An Evidence-driven Protocol for Trustworthy CI Pipelines

Source: arXiv:2605.21089 · Published 2026-05-20 · By Fernando Castillo, Eduardo Brito, Pille Pullonen-Raudvere, Sebastian Werner, Stefan Tai

TL;DR

This paper addresses the growing challenge of ensuring integrity, authenticity, and trust in software artifacts produced by Continuous Integration (CI) pipelines, especially in complex enterprise supply chains vulnerable to infrastructure attacks. Traditional approaches require every consumer of artifacts to redundantly rebuild and test software to verify provenance, which creates verification bottlenecks and reduces credibility. The paper proposes a novel evidence-driven protocol that integrates Deterministic Build Systems (DBS) with Trusted Execution Environments (TEEs) to provide cryptographically verifiable evidence of integrity and attestation throughout the CI process.
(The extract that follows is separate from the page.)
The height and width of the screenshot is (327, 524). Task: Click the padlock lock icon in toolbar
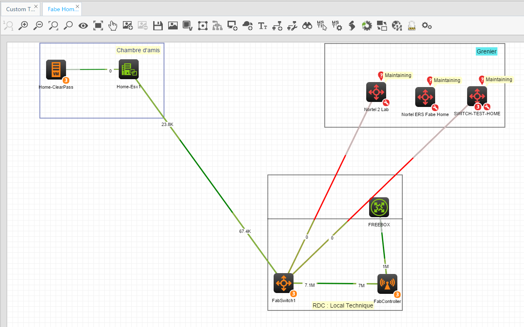tap(412, 26)
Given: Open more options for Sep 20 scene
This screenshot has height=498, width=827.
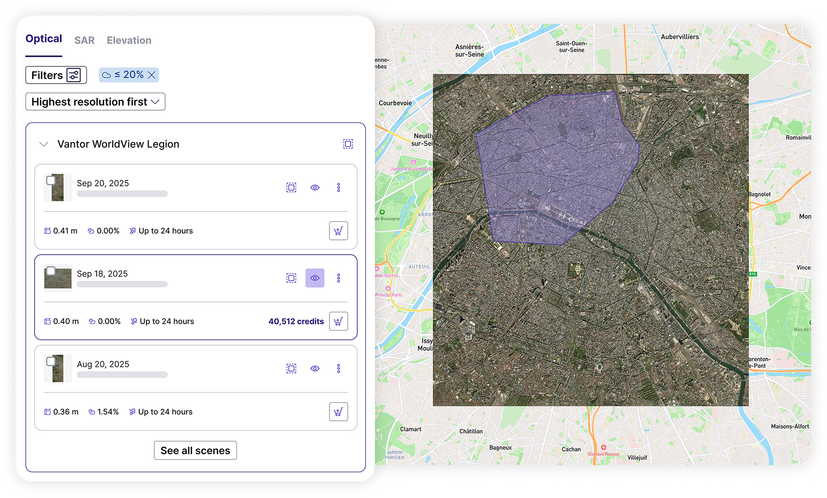Looking at the screenshot, I should [x=338, y=188].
The key innovation is a protocol that formalizes an evidence life cycle—from raw data collection through authentication and attestation to actionable evidence—produced by tamper-resistant TEE-executed deterministic builds. This evidence is cryptographically bound and anchored to a blockchain ledger, enabling scalable, lightweight artifact verification by consumers without requiring costly rebuilds. A practical proof-of-concept implementation using GitLab, NixOS, Argo workflows, Intel TDX TEEs, and Ethereum-based attestation service demonstrates the approach. Experiments show that although overhead for the CI producer roughly doubles runtime and resource use, the verification cost for potentially hundreds of artifact consumers is reduced from redundant execution to fast cryptographic checks. The results highlight a trade-off favoring a single trusted CI build producing a scalable, auditable chain of custody for artifacts.

Key findings

Evidence-driven CI pipeline with TEEs and DBS doubles total workflow time (e.g., increases Oracle Core CI from 3.32 to 6.00 minutes).
CPU consumption approximately doubles with the protocol (e.g., Oracle Core CPU rises from 21.6s/CPU to 39.2s/CPU).
Memory consumption also doubles (e.g., Oracle Core from 4.8s/100MiB to 9.6s/100MiB).
Runtime for individual CI tasks roughly doubles (Oracle Core from 52.64s to 113.2s with evidence protocol).
Every attested evidence signature adds ~294 bytes overhead to artifacts.
Cryptographic operations during attestations impose ~80ms latency each.
Blockchain commit cost is around 393k gas per attestation entry, revocation cost varies from 6.4k to 88k gas.
Simulated scenario shows verification cost grows linearly with number of consumers in untrusted model, but remains nearly constant with evidence-driven approach (Fig 4).

Threat model

Adversaries may be insiders such as malicious CI administrators or developers, external attackers controlling third-party dependencies, or anyone attempting to compromise the build and test environment integrity, inject malicious code, or produce fraudulent artifacts. They cannot break the hardware-enforced isolation of TEEs, forge attestation proofs, or compromise cryptographic keys managed under secure key management systems. The model assumes trust anchors at hardware manufacturing and secure key provisioning.

Methodology — deep read

The authors define a threat model around adversaries capable of compromising CI processes, injecting malicious modifications or backdoors (S1), exploiting third-party dependencies (S2), and exploiting insufficient continuous evidence and audit trails (S3). The trust model includes repository owners, developers, CI admins, version control systems, artifact registries, pipeline infrastructure, and deployment environments.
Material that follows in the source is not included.